The newsletter was important to the client, and moved to being between the Twitter and Facebook feed, with the call to action appearing at the top of the page, below the demo screen, and at the base with the social media. This was heavily tested and modified to be more visible, based on user feedback and the importance of it at every key opportunity. Social media buttons were added at the top right.
For the ‘About Us’ page, once again the mission statement and core values were moved to the top of the page, with social media at the bottom, with a call to action to download the app. The icons for the three key values were heavily tested with the third one changing due to users not understanding the bridge symbol.
The timeline was clarified and dates added due to user feedback. Elements of the app such as the trees and clouds were added to tie in the style of the web design with the app itself, but a softer blue added on this page, than on the pages about the app itself.
The apps awards were moved into the timeline, and members of the team, beyond the key four members, were hidden at first glance, due to users not wanting to see them and viewing too many as negative.
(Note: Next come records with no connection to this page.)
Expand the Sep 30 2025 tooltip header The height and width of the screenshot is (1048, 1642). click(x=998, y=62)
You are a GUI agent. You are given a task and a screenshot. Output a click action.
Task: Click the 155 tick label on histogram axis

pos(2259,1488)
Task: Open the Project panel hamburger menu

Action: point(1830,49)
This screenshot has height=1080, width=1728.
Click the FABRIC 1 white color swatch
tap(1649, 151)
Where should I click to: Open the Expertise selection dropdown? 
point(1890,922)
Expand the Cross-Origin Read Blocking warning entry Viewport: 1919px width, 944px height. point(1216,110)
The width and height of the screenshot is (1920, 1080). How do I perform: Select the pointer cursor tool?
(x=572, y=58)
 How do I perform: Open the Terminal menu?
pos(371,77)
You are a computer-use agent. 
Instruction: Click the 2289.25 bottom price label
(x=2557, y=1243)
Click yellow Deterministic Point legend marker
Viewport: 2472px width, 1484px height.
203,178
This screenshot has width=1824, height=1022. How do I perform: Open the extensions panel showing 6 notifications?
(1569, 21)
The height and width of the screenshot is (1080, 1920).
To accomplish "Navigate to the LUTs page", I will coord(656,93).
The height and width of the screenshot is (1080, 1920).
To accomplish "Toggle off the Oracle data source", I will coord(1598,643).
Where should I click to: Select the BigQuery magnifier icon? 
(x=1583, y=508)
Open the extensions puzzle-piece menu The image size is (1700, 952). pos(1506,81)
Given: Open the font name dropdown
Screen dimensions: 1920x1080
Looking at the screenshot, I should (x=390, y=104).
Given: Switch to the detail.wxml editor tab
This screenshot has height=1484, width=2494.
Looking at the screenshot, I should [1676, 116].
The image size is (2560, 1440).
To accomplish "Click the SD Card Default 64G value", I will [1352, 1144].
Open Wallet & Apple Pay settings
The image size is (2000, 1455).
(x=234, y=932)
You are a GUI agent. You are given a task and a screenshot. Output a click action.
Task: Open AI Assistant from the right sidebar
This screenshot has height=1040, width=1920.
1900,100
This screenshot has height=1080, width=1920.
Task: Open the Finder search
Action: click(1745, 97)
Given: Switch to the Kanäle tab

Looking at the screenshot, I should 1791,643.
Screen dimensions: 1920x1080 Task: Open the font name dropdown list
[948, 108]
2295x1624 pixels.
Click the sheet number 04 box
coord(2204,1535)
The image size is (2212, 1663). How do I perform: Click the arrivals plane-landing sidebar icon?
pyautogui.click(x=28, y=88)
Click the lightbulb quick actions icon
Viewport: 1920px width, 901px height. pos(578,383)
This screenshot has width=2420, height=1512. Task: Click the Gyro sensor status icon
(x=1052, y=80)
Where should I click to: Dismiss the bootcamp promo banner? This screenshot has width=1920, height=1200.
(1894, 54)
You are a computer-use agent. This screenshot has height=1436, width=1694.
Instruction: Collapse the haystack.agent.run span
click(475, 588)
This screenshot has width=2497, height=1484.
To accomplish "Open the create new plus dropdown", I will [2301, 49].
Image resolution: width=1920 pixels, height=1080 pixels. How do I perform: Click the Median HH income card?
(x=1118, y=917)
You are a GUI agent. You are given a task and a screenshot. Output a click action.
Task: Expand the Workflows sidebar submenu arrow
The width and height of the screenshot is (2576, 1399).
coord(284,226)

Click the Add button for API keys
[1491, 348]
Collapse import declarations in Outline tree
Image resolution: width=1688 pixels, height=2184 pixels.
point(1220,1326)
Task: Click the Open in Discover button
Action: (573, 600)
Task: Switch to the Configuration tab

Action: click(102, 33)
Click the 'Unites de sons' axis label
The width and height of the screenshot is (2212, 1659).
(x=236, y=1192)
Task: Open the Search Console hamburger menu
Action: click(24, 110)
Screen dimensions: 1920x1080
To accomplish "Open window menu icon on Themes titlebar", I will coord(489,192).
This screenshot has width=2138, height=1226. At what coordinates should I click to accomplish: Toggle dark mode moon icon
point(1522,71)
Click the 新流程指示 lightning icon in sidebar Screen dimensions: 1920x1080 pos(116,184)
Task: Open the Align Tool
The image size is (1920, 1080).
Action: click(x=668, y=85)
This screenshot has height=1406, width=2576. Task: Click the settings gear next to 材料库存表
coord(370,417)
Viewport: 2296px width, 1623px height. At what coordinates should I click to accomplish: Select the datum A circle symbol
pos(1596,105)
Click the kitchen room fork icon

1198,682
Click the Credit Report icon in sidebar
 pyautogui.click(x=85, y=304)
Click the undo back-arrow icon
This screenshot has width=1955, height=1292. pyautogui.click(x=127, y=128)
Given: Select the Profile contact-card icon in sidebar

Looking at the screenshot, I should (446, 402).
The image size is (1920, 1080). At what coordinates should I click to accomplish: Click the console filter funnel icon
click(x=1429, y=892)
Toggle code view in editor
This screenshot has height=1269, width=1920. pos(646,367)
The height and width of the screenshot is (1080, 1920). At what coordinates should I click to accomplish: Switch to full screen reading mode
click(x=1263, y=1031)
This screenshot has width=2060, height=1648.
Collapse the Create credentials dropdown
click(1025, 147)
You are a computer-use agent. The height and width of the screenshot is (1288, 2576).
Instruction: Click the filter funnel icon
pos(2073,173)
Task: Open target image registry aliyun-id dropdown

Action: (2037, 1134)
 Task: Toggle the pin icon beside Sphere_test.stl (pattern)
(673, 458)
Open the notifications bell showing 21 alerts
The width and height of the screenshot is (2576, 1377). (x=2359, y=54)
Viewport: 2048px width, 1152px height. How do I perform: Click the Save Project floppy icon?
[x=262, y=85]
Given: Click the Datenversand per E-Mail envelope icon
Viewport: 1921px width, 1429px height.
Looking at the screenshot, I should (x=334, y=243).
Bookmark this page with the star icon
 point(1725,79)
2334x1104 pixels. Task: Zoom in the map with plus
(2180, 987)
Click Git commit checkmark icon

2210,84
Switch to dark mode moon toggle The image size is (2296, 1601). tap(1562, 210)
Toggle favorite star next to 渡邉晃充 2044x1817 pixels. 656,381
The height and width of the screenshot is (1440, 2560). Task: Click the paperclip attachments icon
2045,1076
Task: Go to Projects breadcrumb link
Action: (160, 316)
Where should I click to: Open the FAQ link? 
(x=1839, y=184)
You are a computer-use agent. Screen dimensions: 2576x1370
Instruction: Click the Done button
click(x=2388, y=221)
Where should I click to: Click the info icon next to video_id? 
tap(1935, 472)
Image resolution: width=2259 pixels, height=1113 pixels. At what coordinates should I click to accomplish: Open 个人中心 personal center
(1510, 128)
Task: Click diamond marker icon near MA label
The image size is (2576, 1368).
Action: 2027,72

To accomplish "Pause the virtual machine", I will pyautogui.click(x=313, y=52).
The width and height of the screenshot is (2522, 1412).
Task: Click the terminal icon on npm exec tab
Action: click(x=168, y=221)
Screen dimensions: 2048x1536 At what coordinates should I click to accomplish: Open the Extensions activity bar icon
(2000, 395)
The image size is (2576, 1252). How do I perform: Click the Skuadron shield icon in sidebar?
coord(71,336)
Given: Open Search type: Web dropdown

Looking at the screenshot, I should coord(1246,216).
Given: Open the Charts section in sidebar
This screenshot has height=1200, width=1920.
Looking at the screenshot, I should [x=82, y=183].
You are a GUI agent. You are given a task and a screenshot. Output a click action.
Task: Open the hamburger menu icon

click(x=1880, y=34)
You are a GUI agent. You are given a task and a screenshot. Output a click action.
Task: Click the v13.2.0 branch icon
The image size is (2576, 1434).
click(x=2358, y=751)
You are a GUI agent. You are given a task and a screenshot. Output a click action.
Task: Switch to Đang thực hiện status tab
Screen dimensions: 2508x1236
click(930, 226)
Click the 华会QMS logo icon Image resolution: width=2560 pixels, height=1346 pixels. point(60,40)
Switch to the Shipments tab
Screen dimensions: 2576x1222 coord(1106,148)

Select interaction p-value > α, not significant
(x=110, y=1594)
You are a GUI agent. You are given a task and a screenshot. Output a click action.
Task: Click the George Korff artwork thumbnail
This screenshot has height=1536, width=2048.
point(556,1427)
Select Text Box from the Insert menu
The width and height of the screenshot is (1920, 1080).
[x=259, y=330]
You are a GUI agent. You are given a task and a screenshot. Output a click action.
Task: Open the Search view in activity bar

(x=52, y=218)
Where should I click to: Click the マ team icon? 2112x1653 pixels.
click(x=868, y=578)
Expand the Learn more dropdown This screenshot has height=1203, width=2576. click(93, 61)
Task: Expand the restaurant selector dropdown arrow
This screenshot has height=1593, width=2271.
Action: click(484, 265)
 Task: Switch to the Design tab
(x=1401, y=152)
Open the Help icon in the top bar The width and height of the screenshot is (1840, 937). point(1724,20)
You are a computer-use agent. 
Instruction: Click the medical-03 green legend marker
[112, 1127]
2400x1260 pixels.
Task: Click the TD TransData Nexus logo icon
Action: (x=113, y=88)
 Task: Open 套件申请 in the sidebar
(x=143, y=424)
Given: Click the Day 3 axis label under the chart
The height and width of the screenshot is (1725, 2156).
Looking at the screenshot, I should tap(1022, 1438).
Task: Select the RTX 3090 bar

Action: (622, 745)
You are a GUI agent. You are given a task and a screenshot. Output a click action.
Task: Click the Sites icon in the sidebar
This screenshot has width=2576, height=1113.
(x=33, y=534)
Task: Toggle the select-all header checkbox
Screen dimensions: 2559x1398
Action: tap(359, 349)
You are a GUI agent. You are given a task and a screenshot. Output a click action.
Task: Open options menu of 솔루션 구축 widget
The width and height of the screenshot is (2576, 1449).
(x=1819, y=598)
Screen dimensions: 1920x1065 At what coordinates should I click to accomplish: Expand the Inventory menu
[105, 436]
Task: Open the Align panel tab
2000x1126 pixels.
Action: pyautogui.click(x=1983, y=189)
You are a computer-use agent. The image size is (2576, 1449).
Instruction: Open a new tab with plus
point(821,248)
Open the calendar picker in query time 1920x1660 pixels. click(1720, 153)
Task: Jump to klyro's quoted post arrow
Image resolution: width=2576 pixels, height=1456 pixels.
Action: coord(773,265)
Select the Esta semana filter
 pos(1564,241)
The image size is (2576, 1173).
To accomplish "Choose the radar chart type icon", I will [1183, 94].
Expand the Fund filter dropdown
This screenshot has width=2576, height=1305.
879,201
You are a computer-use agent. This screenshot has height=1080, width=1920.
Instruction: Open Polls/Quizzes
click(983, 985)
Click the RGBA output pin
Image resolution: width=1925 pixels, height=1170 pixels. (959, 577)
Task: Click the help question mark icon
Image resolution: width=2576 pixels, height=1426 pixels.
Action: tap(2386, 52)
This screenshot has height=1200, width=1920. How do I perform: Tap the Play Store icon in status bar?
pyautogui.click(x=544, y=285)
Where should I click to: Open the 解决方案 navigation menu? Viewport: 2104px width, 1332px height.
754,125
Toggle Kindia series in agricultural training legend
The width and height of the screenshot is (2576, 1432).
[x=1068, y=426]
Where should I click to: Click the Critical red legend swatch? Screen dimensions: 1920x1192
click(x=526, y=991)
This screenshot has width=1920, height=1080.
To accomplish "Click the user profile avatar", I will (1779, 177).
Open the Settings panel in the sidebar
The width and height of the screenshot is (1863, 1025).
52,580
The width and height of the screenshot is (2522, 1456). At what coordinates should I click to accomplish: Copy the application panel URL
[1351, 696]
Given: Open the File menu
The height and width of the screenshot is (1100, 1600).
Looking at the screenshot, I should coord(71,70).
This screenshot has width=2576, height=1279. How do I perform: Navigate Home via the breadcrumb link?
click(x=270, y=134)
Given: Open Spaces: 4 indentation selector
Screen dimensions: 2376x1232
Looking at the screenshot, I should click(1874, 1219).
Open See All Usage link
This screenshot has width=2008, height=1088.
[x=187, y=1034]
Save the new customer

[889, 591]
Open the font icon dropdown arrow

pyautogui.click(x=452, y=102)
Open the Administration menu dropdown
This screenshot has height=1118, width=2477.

We repeatedly found that users wanted to see experts in the field, as part of the team, such as a child psychologist, head teacher, or a lecturer of child studies.
For the four pages about the app the key change was that on the ‘parent’/ ‘child’ or ‘character’/ ‘town’ pages, the buttons for changing pages should be at both the top of the page and also at the bottom, for clear navigation.
Early on user feedback asked us to show clear changes between both pages, so the path and position of the four information blocks flips position horizontally, whilst the graphics, taken from the app, shuffle around the page to create unique pages.
Through user feedback we also found that the images at the top of the page should change for each page, with only the home page and page about the town having the Karisma Kidz town map, with others targeted to the content of the pages.
For the deliverable content for the client, one of the assets that was required was an annotated wireframe. Below is one of the annotated wireframes that I created, which contains all the instructions necessary for the web developers to take away and create the designed and tested pages.
From user interviews and user testing, we found that the font would need to be extensively researched and tested, with a new font being used as the previous one was hard to read, and did not reflect the conversation aimed at the parents it was targeting.
We developed the site for parents to learn about how the game would help children, but a "Kids click here button' could lead to an alternative view focussed on children.
From user interviews and user testing, we found that the logo was too ‘manic’ and did not reflect the principles of the app’s core belief of getting children to understand and manage their emotions, through its teachings. A new logo was recommended.
Many people did not understand the original charms icons and we replaced it with a horseshoe, although a shamrock leaf could be used otherwise. Parents did not respond well to the paid charms system and further research was recommended to the client.
From a 'Blue Skies' brief, we were able to entirely redesign the Karisma Kidz website to reflect the app, in just two-and-a-half weeks. Our client was so impressed by the new site design, she asked us for the assets to be delivered within a few days, so that her web designer could begin work re-creating what we had produced immediately.
With such a significant body of work created to such a polished standard, I am particularly proud of my roles throughout the project, including researching and interviewing, running the Design Studio, user testing, creating paper and digital prototypes, before creating the highly polished final product, from client assets. The whole process, design and functionality were led by the users, yet the look and feel of the site was directly influenced by the app itself.